This is today passed over without comment society-wide. But was understood as central the first half-century in the auto age.

When it is used is also passed without comment. The fault line around here. “Responsible use” is pretty funny. What days of the week or month are you proscribed from using the car? Plan use that way. Would be, itself, useful.

FE is only one marker of low cost. Long life and high reliability trump it, especially when coupled with safety-related statistical data on design.

Choosing FE over safety, . . hell, buy a motorcycle.

Cars subsidize the entire range of jobs, home locations, etc. But they’re no longer cheap. Fuel is still cheap. Why it (and mass produced food ) are cheap is a better avenue to look at the problem. Details over which air-conditioned go kart is tail-chasing.

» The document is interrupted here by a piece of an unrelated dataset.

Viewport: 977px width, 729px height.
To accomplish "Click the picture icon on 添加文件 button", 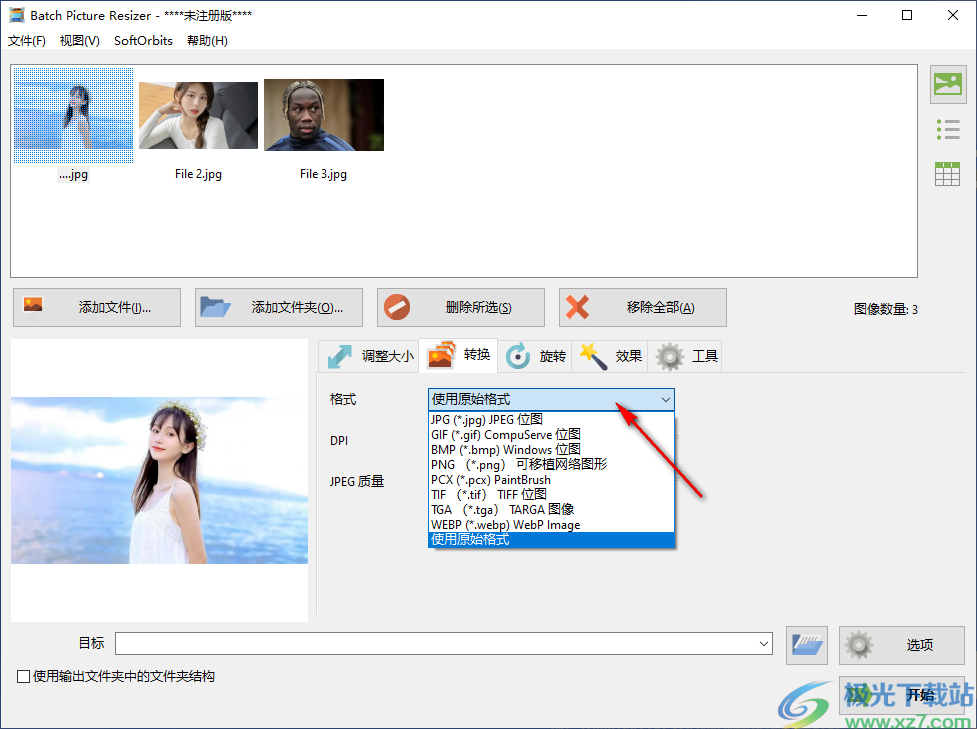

Car accidents are like being gunshot. Takes once for life to end or be irrevocably-altered. So, add millions of sorta-humans to the population who can’t reason their way out of a wet paper bag to crowd and worsen the roads to make this conundrum more interesting. Fifty years ago they couldn’t keep up with maintenance requirements, today they’re befuddled by repairs but cars of today are able to go tens of thousands without breakdown. Fifty years ago the cities hadn’t sprawled relative to today, and this dangerous segment didn’t cover the roads. Today their percentage representation is past ignoring (by every category worth positing).

Restrict the use. Not the specification. Quit making it about “ME!” If you’re the man tasked with maintenance and some repairs, sure, you should like the car choice. After the vital questions of family need & safety are addressed.

In other words, start farther back in the logic chain. Assumptions will get one killed. Which is better for a family than permanent disablement. (If you don’t understand that, I’m sorry for you).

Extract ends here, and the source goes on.